- Opening Delimiter -

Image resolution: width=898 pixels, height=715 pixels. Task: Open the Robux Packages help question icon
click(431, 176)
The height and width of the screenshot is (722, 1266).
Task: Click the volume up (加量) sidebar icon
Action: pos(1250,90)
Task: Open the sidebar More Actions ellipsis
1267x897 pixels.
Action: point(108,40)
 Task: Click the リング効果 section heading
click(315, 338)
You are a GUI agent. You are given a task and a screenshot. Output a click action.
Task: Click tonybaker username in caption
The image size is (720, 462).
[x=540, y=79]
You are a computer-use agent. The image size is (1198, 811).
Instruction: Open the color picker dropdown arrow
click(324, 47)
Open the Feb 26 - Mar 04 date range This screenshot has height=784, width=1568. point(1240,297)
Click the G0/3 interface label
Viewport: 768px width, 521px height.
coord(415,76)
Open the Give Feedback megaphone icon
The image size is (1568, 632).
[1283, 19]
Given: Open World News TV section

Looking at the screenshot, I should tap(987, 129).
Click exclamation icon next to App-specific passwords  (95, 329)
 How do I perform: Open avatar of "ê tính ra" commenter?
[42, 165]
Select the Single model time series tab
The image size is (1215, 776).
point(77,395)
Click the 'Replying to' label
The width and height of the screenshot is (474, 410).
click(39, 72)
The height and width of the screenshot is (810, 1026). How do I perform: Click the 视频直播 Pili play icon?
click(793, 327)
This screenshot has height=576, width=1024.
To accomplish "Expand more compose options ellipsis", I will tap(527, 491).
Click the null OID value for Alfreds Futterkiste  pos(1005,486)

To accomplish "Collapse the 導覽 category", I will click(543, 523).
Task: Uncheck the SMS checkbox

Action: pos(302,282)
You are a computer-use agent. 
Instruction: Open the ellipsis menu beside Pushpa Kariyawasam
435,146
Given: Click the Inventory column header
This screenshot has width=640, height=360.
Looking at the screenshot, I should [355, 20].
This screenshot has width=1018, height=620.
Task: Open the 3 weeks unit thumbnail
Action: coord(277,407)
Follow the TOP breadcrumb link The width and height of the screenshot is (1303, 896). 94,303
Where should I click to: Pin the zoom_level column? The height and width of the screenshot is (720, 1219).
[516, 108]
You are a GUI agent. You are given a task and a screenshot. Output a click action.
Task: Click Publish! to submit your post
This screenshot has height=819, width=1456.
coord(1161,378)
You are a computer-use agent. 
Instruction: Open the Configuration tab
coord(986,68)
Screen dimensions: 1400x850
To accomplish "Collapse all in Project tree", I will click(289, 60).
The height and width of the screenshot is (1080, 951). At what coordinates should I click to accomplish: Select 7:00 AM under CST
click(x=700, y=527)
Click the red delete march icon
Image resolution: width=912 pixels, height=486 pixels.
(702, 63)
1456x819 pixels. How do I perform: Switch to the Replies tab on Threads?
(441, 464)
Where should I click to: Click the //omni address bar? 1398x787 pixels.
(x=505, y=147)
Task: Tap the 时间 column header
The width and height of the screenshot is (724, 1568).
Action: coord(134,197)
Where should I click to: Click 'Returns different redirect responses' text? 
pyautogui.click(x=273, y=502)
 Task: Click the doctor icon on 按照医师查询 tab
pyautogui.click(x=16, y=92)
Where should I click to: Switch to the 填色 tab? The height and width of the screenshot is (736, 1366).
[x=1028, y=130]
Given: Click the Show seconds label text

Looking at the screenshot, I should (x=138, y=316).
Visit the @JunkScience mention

- Closing Delimiter -

> Exercise
Each entry must be reproduced exactly, with nothing added or dropped.

> Answer space
Image resolution: width=898 pixels, height=715 pixels. Task: Open the Robux Packages help question icon
click(431, 176)
The height and width of the screenshot is (722, 1266).
Task: Click the volume up (加量) sidebar icon
Action: pos(1250,90)
Task: Open the sidebar More Actions ellipsis
1267x897 pixels.
Action: point(108,40)
 Task: Click the リング効果 section heading
click(315, 338)
You are a GUI agent. You are given a task and a screenshot. Output a click action.
Task: Click tonybaker username in caption
The image size is (720, 462).
[x=540, y=79]
You are a computer-use agent. The image size is (1198, 811).
Instruction: Open the color picker dropdown arrow
click(324, 47)
Open the Feb 26 - Mar 04 date range This screenshot has height=784, width=1568. point(1240,297)
Click the G0/3 interface label
Viewport: 768px width, 521px height.
coord(415,76)
Open the Give Feedback megaphone icon
The image size is (1568, 632).
[1283, 19]
Given: Open World News TV section

Looking at the screenshot, I should tap(987, 129).
Click exclamation icon next to App-specific passwords  (95, 329)
 How do I perform: Open avatar of "ê tính ra" commenter?
[42, 165]
Select the Single model time series tab
The image size is (1215, 776).
point(77,395)
Click the 'Replying to' label
The width and height of the screenshot is (474, 410).
click(39, 72)
The height and width of the screenshot is (810, 1026). How do I perform: Click the 视频直播 Pili play icon?
click(793, 327)
This screenshot has height=576, width=1024.
To accomplish "Expand more compose options ellipsis", I will tap(527, 491).
Click the null OID value for Alfreds Futterkiste  pos(1005,486)

To accomplish "Collapse the 導覽 category", I will click(543, 523).
Task: Uncheck the SMS checkbox

Action: pos(302,282)
You are a computer-use agent. 
Instruction: Open the ellipsis menu beside Pushpa Kariyawasam
435,146
Given: Click the Inventory column header
This screenshot has width=640, height=360.
Looking at the screenshot, I should [355, 20].
This screenshot has width=1018, height=620.
Task: Open the 3 weeks unit thumbnail
Action: coord(277,407)
Follow the TOP breadcrumb link The width and height of the screenshot is (1303, 896). 94,303
Where should I click to: Pin the zoom_level column? The height and width of the screenshot is (720, 1219).
[516, 108]
You are a GUI agent. You are given a task and a screenshot. Output a click action.
Task: Click Publish! to submit your post
This screenshot has height=819, width=1456.
coord(1161,378)
You are a computer-use agent. 
Instruction: Open the Configuration tab
coord(986,68)
Screen dimensions: 1400x850
To accomplish "Collapse all in Project tree", I will click(289, 60).
The height and width of the screenshot is (1080, 951). At what coordinates should I click to accomplish: Select 7:00 AM under CST
click(x=700, y=527)
Click the red delete march icon
Image resolution: width=912 pixels, height=486 pixels.
(702, 63)
1456x819 pixels. How do I perform: Switch to the Replies tab on Threads?
(441, 464)
Where should I click to: Click the //omni address bar? 1398x787 pixels.
(x=505, y=147)
Task: Tap the 时间 column header
The width and height of the screenshot is (724, 1568).
Action: coord(134,197)
Where should I click to: Click 'Returns different redirect responses' text? 
pyautogui.click(x=273, y=502)
 Task: Click the doctor icon on 按照医师查询 tab
pyautogui.click(x=16, y=92)
Where should I click to: Switch to the 填色 tab? The height and width of the screenshot is (736, 1366).
[x=1028, y=130]
Given: Click the Show seconds label text

Looking at the screenshot, I should (x=138, y=316).
Visit the @JunkScience mention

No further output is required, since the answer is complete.